Cahira stepped aside, her head bowed, and Raevina rolled her eyes. Her second had always been the more religious of the two, believing in all the old fairy tales written in the ancient texts. Her second had even gone so far as to steal one of the heavy tomes from the temple. Raevina was pretty sure that was sacrilegious in itself.

She inwardly smirked. Those texts were nothing more than children’s stories told to keep people in line so they would follow the laws of the land.

The Queen knelt and Raevina quirked a brow. She’d had a few females on their knees before her, but this was certainly a first. Arianna’s hands lifted and Raevina winced when she pressed them over her wound with no regard to the foul smelling liquid seeping out.

Well, the Queen certainly wasn’t squeamish.

Raevina eyed the blade again. Right here, she could do it right here, but then a glowing light formed beneath the Queen’s touch and warmth spread through Raevina’s abdomen.

She froze, then her breath hitched when her wound lit on fire. Raevina clenched the edge of the mattress even as she watched the greenish liquid pour from her abdomen and drip onto the floor. The skin around her wound shifted back to a normal color and closed, leaving nothing more than a thin line in its place.

Raevina breathed easy for the first time in months. Her lips parted as she met Arianna’s gaze. Impossible. It had to be impossible, but her blood was racing, telling her otherwise.

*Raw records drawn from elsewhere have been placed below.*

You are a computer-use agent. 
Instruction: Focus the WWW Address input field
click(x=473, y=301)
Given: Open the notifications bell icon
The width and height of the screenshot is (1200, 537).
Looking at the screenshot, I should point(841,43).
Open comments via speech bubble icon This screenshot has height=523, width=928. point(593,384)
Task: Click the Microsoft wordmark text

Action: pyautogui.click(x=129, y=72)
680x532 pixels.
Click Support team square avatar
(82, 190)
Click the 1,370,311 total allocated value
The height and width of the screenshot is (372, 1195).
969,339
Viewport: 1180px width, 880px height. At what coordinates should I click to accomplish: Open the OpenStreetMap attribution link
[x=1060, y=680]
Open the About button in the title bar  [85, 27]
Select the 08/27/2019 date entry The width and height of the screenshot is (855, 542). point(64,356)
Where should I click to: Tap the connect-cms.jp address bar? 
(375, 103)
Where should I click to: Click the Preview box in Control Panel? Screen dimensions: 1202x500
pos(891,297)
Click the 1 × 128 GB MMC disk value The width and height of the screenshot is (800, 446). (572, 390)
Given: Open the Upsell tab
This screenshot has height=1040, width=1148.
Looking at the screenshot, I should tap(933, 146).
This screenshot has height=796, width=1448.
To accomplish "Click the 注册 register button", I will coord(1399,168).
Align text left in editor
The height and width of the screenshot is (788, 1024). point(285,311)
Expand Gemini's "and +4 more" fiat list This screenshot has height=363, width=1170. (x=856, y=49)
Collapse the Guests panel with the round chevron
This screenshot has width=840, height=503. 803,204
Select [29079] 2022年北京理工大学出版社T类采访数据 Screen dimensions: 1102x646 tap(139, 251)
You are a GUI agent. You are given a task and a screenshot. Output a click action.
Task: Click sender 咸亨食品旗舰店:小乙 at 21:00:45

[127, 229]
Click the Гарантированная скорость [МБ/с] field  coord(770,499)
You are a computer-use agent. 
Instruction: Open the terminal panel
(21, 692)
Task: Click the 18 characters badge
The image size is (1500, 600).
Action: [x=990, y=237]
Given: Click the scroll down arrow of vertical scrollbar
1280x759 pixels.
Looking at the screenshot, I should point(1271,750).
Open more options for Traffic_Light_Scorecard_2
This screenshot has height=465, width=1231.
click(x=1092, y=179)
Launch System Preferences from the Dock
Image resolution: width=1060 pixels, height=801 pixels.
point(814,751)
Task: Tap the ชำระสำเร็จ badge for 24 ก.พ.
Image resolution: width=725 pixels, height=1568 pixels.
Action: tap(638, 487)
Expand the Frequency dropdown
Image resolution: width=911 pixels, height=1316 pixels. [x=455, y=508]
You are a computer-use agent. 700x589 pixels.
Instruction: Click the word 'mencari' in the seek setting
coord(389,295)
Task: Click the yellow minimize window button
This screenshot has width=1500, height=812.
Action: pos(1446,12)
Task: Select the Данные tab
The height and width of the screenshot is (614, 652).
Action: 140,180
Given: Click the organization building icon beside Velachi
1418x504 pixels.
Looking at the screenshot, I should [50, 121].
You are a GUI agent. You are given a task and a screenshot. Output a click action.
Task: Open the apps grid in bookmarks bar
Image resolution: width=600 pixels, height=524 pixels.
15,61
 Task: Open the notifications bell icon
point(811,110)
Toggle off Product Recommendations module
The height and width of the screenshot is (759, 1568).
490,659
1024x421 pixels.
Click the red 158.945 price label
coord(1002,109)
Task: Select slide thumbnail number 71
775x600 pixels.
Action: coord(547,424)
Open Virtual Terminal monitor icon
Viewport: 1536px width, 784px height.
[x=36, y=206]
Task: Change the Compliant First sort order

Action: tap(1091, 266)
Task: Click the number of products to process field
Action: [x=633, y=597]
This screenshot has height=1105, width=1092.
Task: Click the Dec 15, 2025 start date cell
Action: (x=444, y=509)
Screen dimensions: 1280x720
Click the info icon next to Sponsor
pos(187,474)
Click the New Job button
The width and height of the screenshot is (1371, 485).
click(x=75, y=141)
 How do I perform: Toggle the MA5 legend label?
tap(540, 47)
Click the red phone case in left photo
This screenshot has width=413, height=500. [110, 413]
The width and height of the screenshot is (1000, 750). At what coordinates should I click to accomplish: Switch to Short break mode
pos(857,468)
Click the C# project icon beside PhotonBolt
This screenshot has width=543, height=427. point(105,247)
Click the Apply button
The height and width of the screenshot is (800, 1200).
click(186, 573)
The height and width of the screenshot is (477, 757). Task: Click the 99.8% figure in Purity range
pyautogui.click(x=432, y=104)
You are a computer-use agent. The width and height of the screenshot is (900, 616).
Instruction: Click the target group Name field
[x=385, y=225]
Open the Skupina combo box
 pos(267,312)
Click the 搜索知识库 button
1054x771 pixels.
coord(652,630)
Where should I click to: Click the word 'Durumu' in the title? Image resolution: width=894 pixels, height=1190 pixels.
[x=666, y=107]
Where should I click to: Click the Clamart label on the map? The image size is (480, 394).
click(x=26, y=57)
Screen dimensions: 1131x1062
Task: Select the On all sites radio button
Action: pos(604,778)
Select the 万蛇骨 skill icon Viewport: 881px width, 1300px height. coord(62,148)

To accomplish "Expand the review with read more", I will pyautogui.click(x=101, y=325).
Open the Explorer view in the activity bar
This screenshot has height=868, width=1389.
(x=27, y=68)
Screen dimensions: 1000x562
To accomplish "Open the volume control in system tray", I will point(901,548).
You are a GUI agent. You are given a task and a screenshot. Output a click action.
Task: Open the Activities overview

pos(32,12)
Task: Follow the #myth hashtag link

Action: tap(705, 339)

She hadn’t performed any fancy rituals or long chants. She hadn’t even bowed her head to pray to the gods first. This Arianna, their queen, had just placed her hands on Ravina and healed her as easily as Raevina could light a candle.

Arianna stood, but before she could turn away, Raevina grabbed her wrist. She winced when frost shot down her arm and fragments of ice seemed to bury themselves straight into her bones.

Arianna turned back and Raevina saw it then. Saw the cold, calculated look of an individual capable of ruling this country. Of changing everything they’d ever known.

“I don’t like to be touched.” Her voice wasn’t of this world. It echoed to some long forgotten part of Raevina’s soul, calling her home.

Raevina slid to her knees. The Queen didn’t react. She simply pulled away, leaving Raevina to question every legend and story she’d ever been told.